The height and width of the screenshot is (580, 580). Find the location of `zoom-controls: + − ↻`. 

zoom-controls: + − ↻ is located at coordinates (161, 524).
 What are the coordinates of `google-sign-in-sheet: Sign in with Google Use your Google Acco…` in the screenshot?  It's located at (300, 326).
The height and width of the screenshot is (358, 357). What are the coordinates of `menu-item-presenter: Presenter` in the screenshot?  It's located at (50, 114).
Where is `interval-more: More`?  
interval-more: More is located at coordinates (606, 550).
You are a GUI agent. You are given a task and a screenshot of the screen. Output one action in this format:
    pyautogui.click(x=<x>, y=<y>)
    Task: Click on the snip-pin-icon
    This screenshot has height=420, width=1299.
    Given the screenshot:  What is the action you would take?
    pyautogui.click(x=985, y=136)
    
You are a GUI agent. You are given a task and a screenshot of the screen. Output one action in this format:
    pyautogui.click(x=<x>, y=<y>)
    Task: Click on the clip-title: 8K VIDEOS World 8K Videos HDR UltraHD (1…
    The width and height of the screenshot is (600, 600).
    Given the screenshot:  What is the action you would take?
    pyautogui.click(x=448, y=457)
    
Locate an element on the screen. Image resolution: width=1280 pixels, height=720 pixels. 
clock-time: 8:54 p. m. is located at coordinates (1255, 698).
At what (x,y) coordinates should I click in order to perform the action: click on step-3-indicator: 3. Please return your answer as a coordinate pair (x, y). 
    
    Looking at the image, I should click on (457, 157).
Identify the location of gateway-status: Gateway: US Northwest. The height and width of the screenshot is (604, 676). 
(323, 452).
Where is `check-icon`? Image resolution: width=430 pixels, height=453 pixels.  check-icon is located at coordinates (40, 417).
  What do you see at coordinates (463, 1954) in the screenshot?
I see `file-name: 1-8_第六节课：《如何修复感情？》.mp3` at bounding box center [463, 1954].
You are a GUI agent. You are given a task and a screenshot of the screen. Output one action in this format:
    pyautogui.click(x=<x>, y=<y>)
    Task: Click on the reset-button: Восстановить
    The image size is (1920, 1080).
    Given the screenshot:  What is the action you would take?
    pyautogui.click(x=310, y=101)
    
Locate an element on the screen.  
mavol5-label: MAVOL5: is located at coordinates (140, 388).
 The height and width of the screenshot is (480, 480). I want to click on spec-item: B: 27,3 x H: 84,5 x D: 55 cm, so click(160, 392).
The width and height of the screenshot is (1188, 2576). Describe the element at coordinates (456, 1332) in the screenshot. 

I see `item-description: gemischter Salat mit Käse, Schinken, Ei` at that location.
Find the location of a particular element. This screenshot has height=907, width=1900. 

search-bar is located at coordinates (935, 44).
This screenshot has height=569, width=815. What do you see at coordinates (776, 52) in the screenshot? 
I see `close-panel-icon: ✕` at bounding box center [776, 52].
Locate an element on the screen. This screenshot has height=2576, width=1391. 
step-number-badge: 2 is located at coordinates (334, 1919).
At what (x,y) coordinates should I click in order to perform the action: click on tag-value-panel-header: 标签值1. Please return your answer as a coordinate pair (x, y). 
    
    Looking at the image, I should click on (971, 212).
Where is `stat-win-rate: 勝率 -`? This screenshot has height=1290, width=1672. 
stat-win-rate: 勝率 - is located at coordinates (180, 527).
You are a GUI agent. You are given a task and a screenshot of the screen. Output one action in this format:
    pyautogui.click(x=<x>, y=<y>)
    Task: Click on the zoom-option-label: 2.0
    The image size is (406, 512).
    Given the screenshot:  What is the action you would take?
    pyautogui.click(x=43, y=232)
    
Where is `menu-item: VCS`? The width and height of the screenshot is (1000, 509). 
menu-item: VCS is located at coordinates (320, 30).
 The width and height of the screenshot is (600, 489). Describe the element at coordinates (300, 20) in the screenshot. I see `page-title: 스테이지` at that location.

----------------

▶ **DIRECTIONS**
Echo the records from the line with "Locate an element on the screen. This" up to and including the line with "stat-win-rate: 勝率 - is", reproducing each line verbatim.

▶ **YOUR SOLUTION**
Locate an element on the screen. This screenshot has height=2576, width=1391. 
step-number-badge: 2 is located at coordinates (334, 1919).
At what (x,y) coordinates should I click in order to perform the action: click on tag-value-panel-header: 标签值1. Please return your answer as a coordinate pair (x, y). 
    
    Looking at the image, I should click on (971, 212).
Where is `stat-win-rate: 勝率 -`? This screenshot has height=1290, width=1672. 
stat-win-rate: 勝率 - is located at coordinates (180, 527).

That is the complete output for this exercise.